High willingness to have medications deprescribed in older adults with multimorbidity and polypharmacy
In another study I worked on during my PhD, we used the revised Patients’ Attitudes Towards Deprescribing (rPATD) questionnaire in the Swiss context to explore the willingness to have medications deprescribed in older adults with multimorbidity and polypharmacy. We found that 80% of older multimorbid patients with polypharmacy, who participated in the OPTICA trial, reported to be willing to stop ≥1 of their medications if their doctor indicated that this was possible, which is in line with the findings from other studies using this questionnaire. More than 90% of the patients reported to be satisfied with their current medication intake. An additional analysis showed that more than half of the patients in our sample used a potentially inappropriate medication and a higher number of medications was associated with the use of potentially inappropriate medications. We also found, however, that the willingness of older adults to have medications deprescribed was not associated with the use of potentially inappropriate medications. These findings suggest that patients may be unaware on whether they are using potentially inappropriate medications, which shows that there is a need for raising awareness.
Key message: We need targeted deprescribing interventions
As an implication of the findings from my thesis, there is a need for developing tailored interventions targeted at the reducing of the use and prescribing of potentially inappropriate medications and to facilitate deprescribing in older adults with multimorbidity and polypharmacy. This is very much in line with what was written in a previous blog post by Dr. Kristie Weir (@KristieWeir).

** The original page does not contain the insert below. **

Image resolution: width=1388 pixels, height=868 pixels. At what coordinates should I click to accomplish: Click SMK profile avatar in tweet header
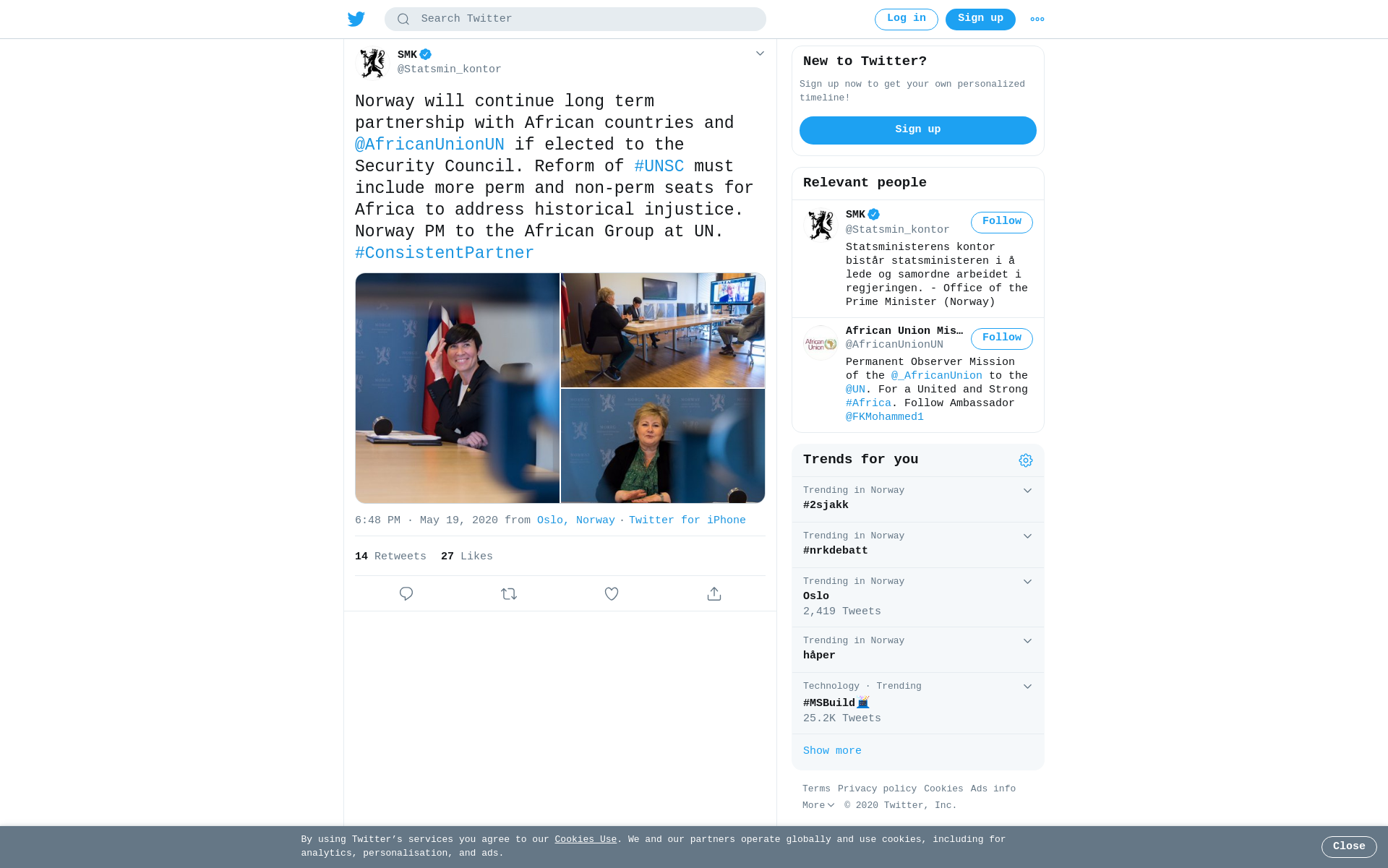pos(373,63)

Designing interventions that build on and combine both patients and general practitioners’ attitudes and preferences towards deprescribing (e.g. what types of medications GPs and patients feel most comfortable deprescribing, what patient characteristics are associated with making deprescribing decisions, etc.), and consider the most commonly used types of potentially inappropriate medications (e.g. central nervous system drugs, gastrointestinal drugs, etc.) as well as the factors associated with their use (e.g. patient characteristics, etc.), could be an important factor for the implementation and the long-term efficacy of such interventions.
My postdoctoral research will focus on several of these issues. On the one hand, I plan on designing and studying the implementation of health information technology deprescribing interventions, such as tools integrated into electronic health record software or patient portals. On the other hand, I plan on studying the communication related to deprescribing decisions between patients and different healthcare providers (e.g. GPs, pharmacists, home carers, etc.) with the goal of facilitating the implementation of such decisions in clinical outpatient care.